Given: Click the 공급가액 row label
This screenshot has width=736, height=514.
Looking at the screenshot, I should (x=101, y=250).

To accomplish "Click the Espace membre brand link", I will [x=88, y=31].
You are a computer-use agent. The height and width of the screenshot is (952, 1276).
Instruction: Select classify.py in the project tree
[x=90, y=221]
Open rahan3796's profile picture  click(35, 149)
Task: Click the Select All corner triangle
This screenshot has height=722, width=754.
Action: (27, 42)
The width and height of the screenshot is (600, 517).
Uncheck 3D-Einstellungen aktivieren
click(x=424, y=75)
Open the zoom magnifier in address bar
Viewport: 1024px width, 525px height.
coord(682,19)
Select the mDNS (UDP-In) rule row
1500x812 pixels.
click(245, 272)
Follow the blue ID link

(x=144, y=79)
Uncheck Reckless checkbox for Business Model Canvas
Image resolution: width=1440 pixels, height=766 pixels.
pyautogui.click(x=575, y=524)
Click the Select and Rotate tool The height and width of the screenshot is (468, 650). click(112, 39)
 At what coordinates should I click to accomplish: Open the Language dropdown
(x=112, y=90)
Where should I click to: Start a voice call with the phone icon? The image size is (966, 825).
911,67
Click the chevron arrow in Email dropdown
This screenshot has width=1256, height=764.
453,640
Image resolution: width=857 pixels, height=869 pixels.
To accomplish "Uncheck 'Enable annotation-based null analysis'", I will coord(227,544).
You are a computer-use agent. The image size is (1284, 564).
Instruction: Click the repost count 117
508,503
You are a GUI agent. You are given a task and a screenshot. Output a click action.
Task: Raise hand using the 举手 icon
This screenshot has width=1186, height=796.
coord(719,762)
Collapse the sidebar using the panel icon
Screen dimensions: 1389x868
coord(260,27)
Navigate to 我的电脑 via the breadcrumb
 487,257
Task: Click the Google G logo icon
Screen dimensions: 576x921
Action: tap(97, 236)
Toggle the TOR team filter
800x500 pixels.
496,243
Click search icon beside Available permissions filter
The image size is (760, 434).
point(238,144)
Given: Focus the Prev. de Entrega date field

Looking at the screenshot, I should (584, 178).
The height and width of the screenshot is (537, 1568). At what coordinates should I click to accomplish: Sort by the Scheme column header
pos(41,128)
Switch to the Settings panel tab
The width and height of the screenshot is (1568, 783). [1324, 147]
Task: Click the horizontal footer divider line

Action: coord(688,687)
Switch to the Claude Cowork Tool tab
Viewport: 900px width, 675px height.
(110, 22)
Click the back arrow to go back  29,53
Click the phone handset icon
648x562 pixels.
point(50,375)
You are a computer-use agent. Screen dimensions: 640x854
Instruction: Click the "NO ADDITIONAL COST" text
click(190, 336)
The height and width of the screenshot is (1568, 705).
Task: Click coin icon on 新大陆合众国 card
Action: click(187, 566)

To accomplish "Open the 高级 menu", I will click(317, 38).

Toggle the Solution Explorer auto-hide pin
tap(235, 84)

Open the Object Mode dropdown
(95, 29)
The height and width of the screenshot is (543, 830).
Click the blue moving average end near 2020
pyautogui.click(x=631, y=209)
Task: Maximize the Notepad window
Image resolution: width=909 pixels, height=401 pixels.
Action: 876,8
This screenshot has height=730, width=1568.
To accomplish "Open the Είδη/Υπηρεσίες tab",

==*==

Print again each line of the listing above, exactly as it appears.

Given: Click the 공급가액 row label
This screenshot has width=736, height=514.
Looking at the screenshot, I should (x=101, y=250).

To accomplish "Click the Espace membre brand link", I will [x=88, y=31].
You are a computer-use agent. The height and width of the screenshot is (952, 1276).
Instruction: Select classify.py in the project tree
[x=90, y=221]
Open rahan3796's profile picture  click(35, 149)
Task: Click the Select All corner triangle
This screenshot has height=722, width=754.
Action: (27, 42)
The width and height of the screenshot is (600, 517).
Uncheck 3D-Einstellungen aktivieren
click(x=424, y=75)
Open the zoom magnifier in address bar
Viewport: 1024px width, 525px height.
coord(682,19)
Select the mDNS (UDP-In) rule row
1500x812 pixels.
click(245, 272)
Follow the blue ID link

(x=144, y=79)
Uncheck Reckless checkbox for Business Model Canvas
Image resolution: width=1440 pixels, height=766 pixels.
pyautogui.click(x=575, y=524)
Click the Select and Rotate tool The height and width of the screenshot is (468, 650). click(112, 39)
 At what coordinates should I click to accomplish: Open the Language dropdown
(x=112, y=90)
Where should I click to: Start a voice call with the phone icon? The image size is (966, 825).
911,67
Click the chevron arrow in Email dropdown
This screenshot has width=1256, height=764.
453,640
Image resolution: width=857 pixels, height=869 pixels.
To accomplish "Uncheck 'Enable annotation-based null analysis'", I will coord(227,544).
You are a computer-use agent. The image size is (1284, 564).
Instruction: Click the repost count 117
508,503
You are a GUI agent. You are given a task and a screenshot. Output a click action.
Task: Raise hand using the 举手 icon
This screenshot has width=1186, height=796.
coord(719,762)
Collapse the sidebar using the panel icon
Screen dimensions: 1389x868
coord(260,27)
Navigate to 我的电脑 via the breadcrumb
 487,257
Task: Click the Google G logo icon
Screen dimensions: 576x921
Action: tap(97, 236)
Toggle the TOR team filter
800x500 pixels.
496,243
Click search icon beside Available permissions filter
The image size is (760, 434).
point(238,144)
Given: Focus the Prev. de Entrega date field

Looking at the screenshot, I should (584, 178).
The height and width of the screenshot is (537, 1568). At what coordinates should I click to accomplish: Sort by the Scheme column header
pos(41,128)
Switch to the Settings panel tab
The width and height of the screenshot is (1568, 783). [1324, 147]
Task: Click the horizontal footer divider line

Action: coord(688,687)
Switch to the Claude Cowork Tool tab
Viewport: 900px width, 675px height.
(110, 22)
Click the back arrow to go back  29,53
Click the phone handset icon
648x562 pixels.
point(50,375)
You are a computer-use agent. Screen dimensions: 640x854
Instruction: Click the "NO ADDITIONAL COST" text
click(190, 336)
The height and width of the screenshot is (1568, 705).
Task: Click coin icon on 新大陆合众国 card
Action: click(187, 566)

To accomplish "Open the 高级 menu", I will click(317, 38).

Toggle the Solution Explorer auto-hide pin
tap(235, 84)

Open the Object Mode dropdown
(95, 29)
The height and width of the screenshot is (543, 830).
Click the blue moving average end near 2020
pyautogui.click(x=631, y=209)
Task: Maximize the Notepad window
Image resolution: width=909 pixels, height=401 pixels.
Action: 876,8
This screenshot has height=730, width=1568.
To accomplish "Open the Είδη/Υπηρεσίες tab",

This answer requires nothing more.